**Gevraagde taak 1:**
Beantwoord de volgende vragen over het amendement hieronder:
(a) Welk artikel wordt met het amendement gewijzigd?
(b) Tussen welke twee bepalingen dreigt volgens de verantwoording een conflict bij een vuurwapen met geluiddemper dat een historische waarde heeft?
(c) Wat voor strafwet ontstaat volgens de verantwoording in de huidige formulering?
**Gevraagde taak 2:**
Geef bij elke uitspraak aan of die overeenkomt met het amendement hieronder. Antwoord met ja of nee en citeer de woorden uit de tekst die de doorslag geven.
(a) Het amendement vervangt de aanhef van § 1.
(b) Volgens de verantwoording staat § 2 hoger in de normenhiërarchie dan § 1.
(c) Het amendement is ingediend door mevrouw Thijs.
**Gevraagde taak 3:** Schrijf een vervolg op het amendement over verboden wapens. Begin direct na de laatste zin van de verantwoording.
---------- Geëxtraheerde tekst ----------
Nr. 115 VAN MEVROUW THIJS

Art. 3

In dit artikel de aanhef van § 1 als volgt vervangen :

« Worden geacht verboden wapens te zijn, behoudens in de gevallen bedoeld in § 2, 2º tot en met 4º. »

Verantwoording

Dit amendement wenst het probleem op te lossen dat wordt gesteld door de onduidelijke hiërarchie tussen de lijst van verboden wapens in § 1 en de toelatingsclausules van § 2. Wat moet men immers doen met een uitneembaar vuurwapen dat voor het schieten onbruikbaar is gemaakt, of met een vuurwapen met geluiddemper dat een historische waarde heeft ? In genoemde gevallen dreigt een conflict te ontstaan tussen respectievelijk § 1, 7º, en § 2, 3º, of § 1, 10º, en § 2, 2º. Beide paragrafen staan immers op hetzelfde niveau van de normenhiërarchie, zodat in de huidige formulering een contradictorische strafwet ontstaat, die enkel kan leiden tot een onwerkbare constructie.
---------- Verstrekte gegevens ----------
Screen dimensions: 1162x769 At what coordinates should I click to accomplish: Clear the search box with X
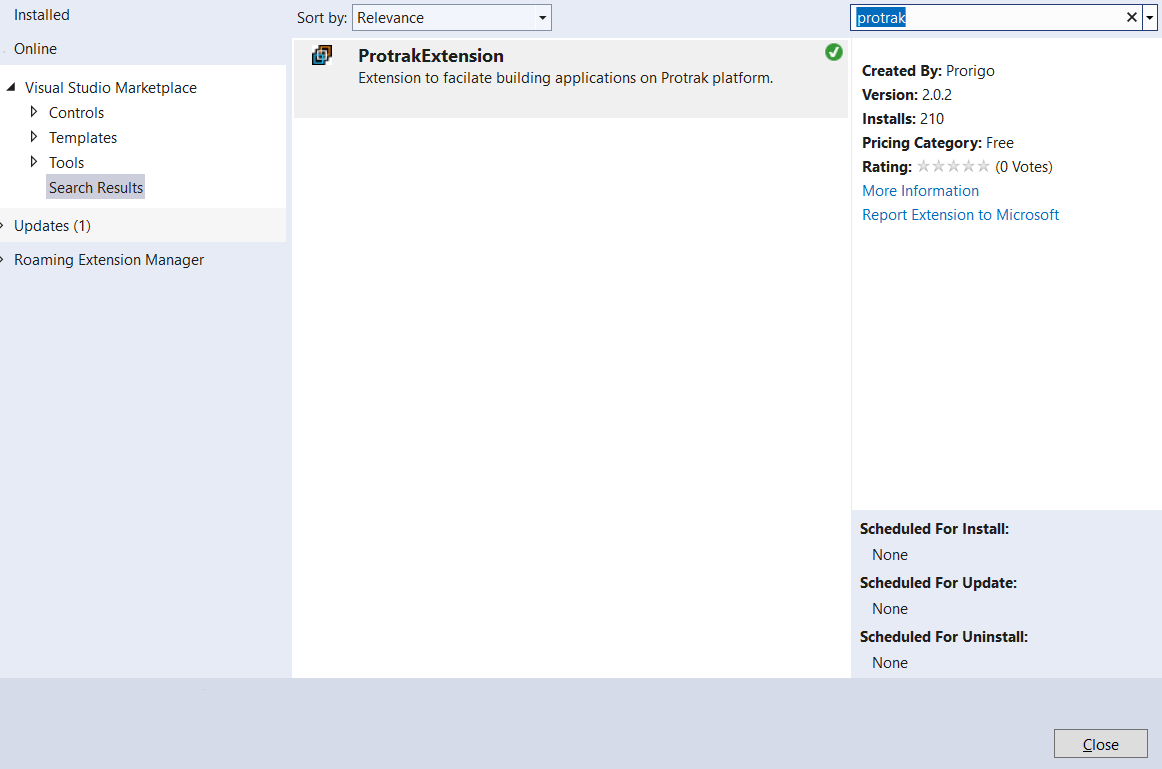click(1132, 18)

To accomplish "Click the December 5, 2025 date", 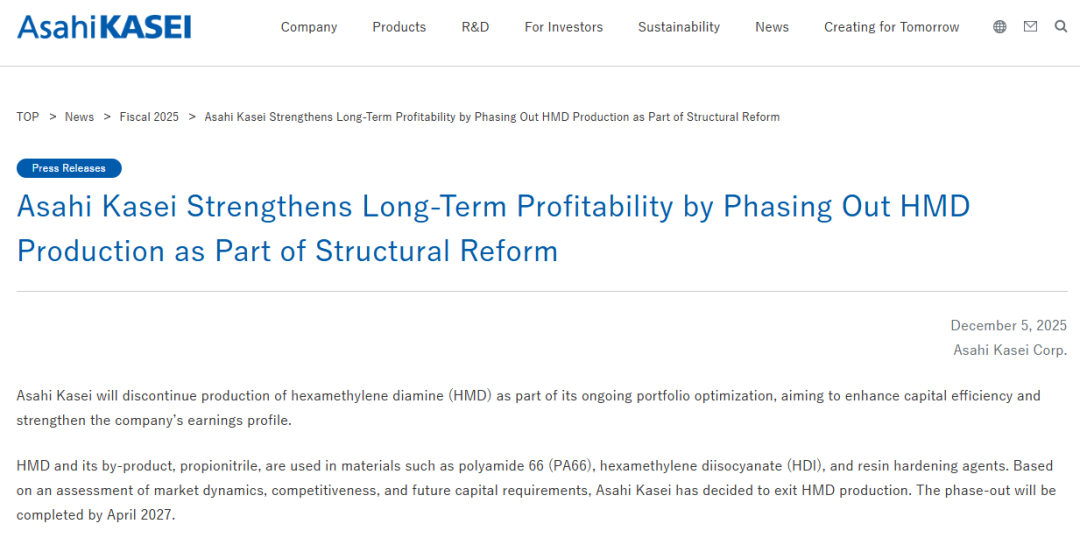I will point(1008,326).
----------
**Geschreven antwoord 1:**
(a) Artikel 3.
(b) Tussen § 1, 10º, en § 2, 2º.
(c) Een contradictorische strafwet.

**Geschreven antwoord 2:**
(a) Ja: "In dit artikel de aanhef van § 1 als volgt vervangen".
(b) Nee: "Beide paragrafen staan immers op hetzelfde niveau van de normenhiërarchie".
(c) Ja: "Nr. 115 VAN MEVROUW THIJS".

**Geschreven antwoord 3:**
Het lijkt het meest conform met de algemene economie van de wet om uitdrukkelijk te bevestigen dat de uitzonderingsclausules van § 2 een algemene draagwijdte hebben, en dus ook gelden voor de in § 1 genoemde wapens, weliswaar zonder iets af te kunnen doen aan de in § 2 opgesomde voorwaarden.

Erika THIJS.

Nr. 116 VAN DE HEREN VANKRUNKELSVEN EN MOENS

Art. 3

In § 1, 12º, van dit artikel, het woord « drager » vervangen door het woord « houder ».

Verantwoording

Het begrip drager is zeer specifiek en kan te restrictief worden geïnterpreteerd. Daarom stellen we het woord « houder » voor dat toelaat iemand te vervolgen die een voorwerp als wapen wil gebruiken maar het niet in zijn « onmiddellijke omgeving » heeft.

Patrik VANKRUNKELSVEN.
Guy MOENS.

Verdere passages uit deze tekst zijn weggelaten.